As of 2020, Awkwafina stars in the comedy series Awkwafina Is Nora from Queens; she is also a writer and executive producer of that show. As part of the promotional campaign, she recorded new announcements for the 7 train of the New York City Subway, making jokes, such as "This is Hunters Point Avenue, a friendly reminder that seats are for people, not your bag" and "This is 46th Street, which is a lucky number, I just learned that on the internet. Also learned that pigeons and doves are the same things, WHAT?!", at every stop. These recordings were used until the series premiered on January 22. In a season one episode, Simu Liu made a guest appearance before the release of Shang-Chi and the Legend of the Ten Rings.

Image and artistry
Awkwafina has said that Charles Bukowski, Anaïs Nin, Joan Didion, Tom Waits and Chet Baker were early influences.

Before launching her entertainment career, she worked as an intern at the Gotham Gazette in New York City; as an intern at the Times Union newspaper in Albany, New York; and as a publicity assistant for publishing house Rodale Books, which fired her after they discovered her music videos. She later worked at a vegan bodega.

Awkwafina has expressed support for Time's Up, a movement started by Hollywood celebrities against sexual harassment. She has also advocated for more female directors and against the stereotyping of Asians in media.

She was featured in Gap's "Logo Remix" campaign, which featured up-and-coming artists who "are remixing creative culture on their own terms," such as SZA, Sabrina Claudio and Naomi Watanabe.

In 2015, she released a guidebook, Awkwafina's NYC.

Awkwafina was honored as Kore Asian Media's Female Breakout of the Year in 2017.

On May 16, 2019, she headlined The Infatuation's annual food festival, EEEEEATSCON. She spoke about her upbringing in Queens, where her family owned a Cantonese restaurant.

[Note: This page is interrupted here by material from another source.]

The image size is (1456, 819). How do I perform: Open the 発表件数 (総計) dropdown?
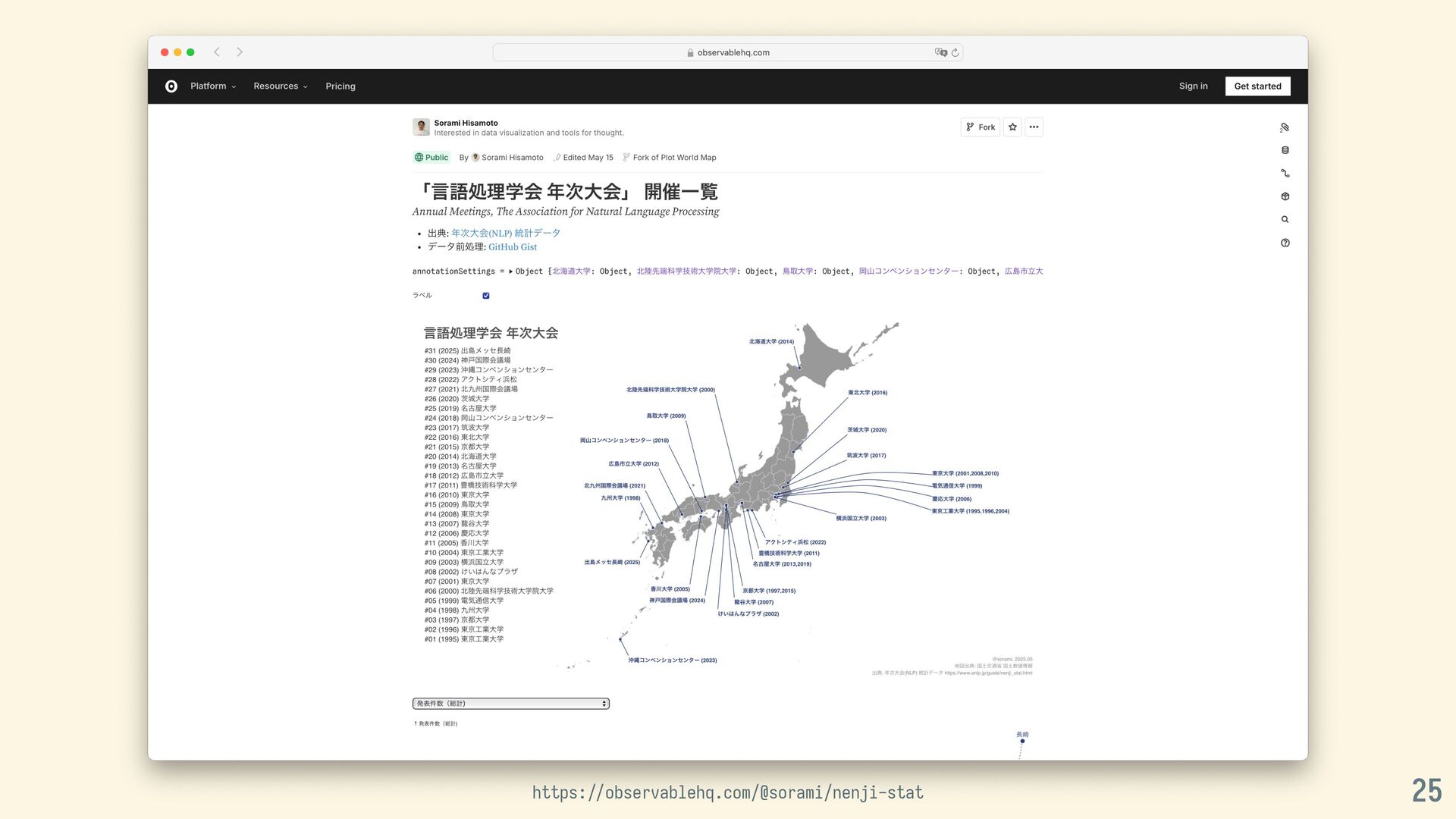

Awkwafina has developed a profile as a fashion model, appearing regularly on magazine covers, which she re-posts on her Instagram account. These include Vogue, Allure, Harpers Bazaar, Cosmopolitan, Marie Claire and feminist magazine Bust.

Cultural appropriation 

Awkwafina has faced criticism for alleged cultural appropriation of AAVE and mannerisms characteristic of the African-American community. In 2018, she said, "I welcome that conversation because as an Asian-American identity, we’re still trying to figure out what that is." On February 5, 2022, Awkwafina tweeted, “My immigrant background allowed me to carve an American identity off the movies and tv shows I watched, the children I went to public school with, and my undying love and respect for hip hop. I think as a group, Asian Americans are still trying to figure out what that journey means for them - what is correct and where they don't belong...As a non-black POC, I stand by the fact that I will always listen and work tirelessly to understand the history and context of AAVE." Activists criticized this tweet as being several years late and unapologetic.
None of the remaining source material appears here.